India Leads the Way on Google’s Nano Banana with a Local Creative Twist
India emerges as the top country for Google’s Nano Banana usage, with users creating retro Bollywood portraits, AI sarees, and cityscape selfies. The Gemini app surges in popularity on App Store and Google Play, showcasing India’s unique and creative engagement with AI image-generation.
Google’s Nano Banana image-generation model, officially known as Gemini 2.5 Flash Image, has fueled global momentum for the Gemini app since launching last month. In India, the model has taken on a creative life of its own, with retro portraits and local trends going viral — even as privacy and safety concerns emerge.
India has emerged as the No. 1 country in Nano Banana usage, according to David Sharon, multimodal generation lead for Gemini Apps at Google DeepMind. The model’s popularity has also propelled the Gemini app to the top of the free app charts on both the App Store and Google Play in India, and the app has climbed to the top of global app store charts, according to Appfigures.
Given India’s scale — the world’s second-largest smartphone market and the second-largest online population after China — it is no surprise that the country is leading the adoption. What stands out to Google is how people are using Nano Banana: millions of Indians are engaging with the AI model in ways that are uniquely local, highly creative, and sometimes unexpected.

(Saved data entries)

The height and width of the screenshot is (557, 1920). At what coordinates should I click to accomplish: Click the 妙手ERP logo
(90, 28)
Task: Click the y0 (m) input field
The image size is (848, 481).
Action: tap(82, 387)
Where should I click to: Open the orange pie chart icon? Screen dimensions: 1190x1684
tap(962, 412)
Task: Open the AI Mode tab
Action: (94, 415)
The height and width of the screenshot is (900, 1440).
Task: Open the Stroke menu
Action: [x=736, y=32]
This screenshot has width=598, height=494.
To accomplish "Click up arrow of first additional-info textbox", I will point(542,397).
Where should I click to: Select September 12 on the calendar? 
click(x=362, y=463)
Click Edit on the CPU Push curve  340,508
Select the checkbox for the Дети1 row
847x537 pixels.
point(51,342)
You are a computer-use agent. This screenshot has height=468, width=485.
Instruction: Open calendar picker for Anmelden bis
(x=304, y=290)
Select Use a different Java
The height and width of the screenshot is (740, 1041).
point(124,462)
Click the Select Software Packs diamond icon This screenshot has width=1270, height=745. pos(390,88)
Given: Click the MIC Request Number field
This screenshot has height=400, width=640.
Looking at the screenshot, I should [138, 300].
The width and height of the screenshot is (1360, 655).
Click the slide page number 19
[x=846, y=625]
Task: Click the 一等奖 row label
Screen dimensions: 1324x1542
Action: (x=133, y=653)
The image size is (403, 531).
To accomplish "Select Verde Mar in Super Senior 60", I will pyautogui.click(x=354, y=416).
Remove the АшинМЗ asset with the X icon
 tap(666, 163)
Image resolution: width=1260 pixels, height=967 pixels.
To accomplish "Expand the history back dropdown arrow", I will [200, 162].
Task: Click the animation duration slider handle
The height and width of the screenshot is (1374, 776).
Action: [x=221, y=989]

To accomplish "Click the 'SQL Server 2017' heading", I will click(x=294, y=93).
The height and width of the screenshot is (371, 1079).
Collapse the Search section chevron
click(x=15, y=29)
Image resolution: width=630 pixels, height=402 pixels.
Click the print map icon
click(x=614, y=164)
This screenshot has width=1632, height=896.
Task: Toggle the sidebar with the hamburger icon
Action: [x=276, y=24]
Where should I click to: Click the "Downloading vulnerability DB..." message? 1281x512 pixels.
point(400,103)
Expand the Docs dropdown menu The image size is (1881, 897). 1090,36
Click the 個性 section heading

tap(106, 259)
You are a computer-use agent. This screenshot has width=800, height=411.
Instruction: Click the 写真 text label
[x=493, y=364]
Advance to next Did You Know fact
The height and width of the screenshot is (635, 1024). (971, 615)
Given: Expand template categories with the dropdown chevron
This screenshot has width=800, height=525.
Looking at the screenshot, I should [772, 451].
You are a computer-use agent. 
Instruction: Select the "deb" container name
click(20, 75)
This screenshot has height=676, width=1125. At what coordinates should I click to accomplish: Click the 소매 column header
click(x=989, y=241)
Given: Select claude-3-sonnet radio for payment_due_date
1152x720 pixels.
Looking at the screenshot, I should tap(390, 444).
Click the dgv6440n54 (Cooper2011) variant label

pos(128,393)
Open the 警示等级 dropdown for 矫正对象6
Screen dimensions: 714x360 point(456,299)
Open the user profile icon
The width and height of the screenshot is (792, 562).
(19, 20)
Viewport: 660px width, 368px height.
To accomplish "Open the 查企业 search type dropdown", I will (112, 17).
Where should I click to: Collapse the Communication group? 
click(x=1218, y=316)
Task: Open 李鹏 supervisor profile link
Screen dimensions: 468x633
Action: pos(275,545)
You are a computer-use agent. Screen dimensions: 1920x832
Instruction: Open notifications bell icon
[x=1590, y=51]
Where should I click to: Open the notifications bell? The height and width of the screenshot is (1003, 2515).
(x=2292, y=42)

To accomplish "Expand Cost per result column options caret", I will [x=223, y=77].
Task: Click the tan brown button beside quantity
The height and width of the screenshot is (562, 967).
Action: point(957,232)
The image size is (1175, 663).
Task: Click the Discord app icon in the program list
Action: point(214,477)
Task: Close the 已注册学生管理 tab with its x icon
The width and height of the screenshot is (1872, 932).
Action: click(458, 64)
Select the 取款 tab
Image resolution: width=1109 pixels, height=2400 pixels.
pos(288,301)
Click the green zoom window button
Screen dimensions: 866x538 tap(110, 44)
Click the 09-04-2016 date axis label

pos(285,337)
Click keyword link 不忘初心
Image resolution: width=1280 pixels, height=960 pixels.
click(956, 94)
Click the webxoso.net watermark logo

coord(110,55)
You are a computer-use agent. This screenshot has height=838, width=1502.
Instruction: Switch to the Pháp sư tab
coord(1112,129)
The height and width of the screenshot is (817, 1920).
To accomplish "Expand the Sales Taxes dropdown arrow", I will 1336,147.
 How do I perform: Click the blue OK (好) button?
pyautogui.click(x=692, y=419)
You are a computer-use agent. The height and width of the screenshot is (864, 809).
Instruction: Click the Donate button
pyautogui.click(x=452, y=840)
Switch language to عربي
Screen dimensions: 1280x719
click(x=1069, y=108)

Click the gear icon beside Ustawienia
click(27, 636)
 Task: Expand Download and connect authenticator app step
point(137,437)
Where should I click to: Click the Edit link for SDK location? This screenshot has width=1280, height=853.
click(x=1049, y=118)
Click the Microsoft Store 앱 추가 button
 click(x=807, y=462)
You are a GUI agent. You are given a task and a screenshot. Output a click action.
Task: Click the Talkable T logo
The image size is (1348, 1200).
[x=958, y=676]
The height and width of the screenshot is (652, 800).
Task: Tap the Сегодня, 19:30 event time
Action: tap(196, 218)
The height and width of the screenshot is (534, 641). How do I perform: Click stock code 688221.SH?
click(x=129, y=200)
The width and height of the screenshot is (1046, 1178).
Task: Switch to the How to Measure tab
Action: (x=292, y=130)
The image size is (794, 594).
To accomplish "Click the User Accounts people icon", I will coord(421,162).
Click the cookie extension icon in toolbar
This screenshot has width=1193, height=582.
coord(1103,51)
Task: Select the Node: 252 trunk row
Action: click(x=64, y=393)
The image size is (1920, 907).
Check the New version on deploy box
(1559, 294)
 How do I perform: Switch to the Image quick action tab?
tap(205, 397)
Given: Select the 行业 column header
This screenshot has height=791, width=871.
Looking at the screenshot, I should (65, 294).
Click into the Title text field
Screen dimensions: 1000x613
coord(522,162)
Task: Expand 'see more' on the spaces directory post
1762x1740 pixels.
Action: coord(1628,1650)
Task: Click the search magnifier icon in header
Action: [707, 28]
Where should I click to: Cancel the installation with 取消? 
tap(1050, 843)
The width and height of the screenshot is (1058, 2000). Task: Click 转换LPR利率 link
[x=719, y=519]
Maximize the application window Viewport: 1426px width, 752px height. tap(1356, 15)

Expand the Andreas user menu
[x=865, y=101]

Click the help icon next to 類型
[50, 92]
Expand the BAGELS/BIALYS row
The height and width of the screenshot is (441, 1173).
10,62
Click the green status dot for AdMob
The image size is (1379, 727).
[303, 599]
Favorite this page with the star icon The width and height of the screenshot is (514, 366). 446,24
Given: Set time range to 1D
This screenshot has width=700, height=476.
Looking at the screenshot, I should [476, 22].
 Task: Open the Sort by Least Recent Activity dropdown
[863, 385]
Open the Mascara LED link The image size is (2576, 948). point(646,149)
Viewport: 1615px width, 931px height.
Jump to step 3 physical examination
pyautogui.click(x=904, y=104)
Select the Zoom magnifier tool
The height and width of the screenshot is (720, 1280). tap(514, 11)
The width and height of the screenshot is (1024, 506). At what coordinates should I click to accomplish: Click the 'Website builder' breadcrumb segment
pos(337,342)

* EXERCISE PROMPT *
Print the part of the Nano Banana article from "India has emerged" up to and including "according to Appfigures.", word for word.

* ANSWER TO THIS EXERCISE *
India has emerged as the No. 1 country in Nano Banana usage, according to David Sharon, multimodal generation lead for Gemini Apps at Google DeepMind. The model’s popularity has also propelled the Gemini app to the top of the free app charts on both the App Store and Google Play in India, and the app has climbed to the top of global app store charts, according to Appfigures.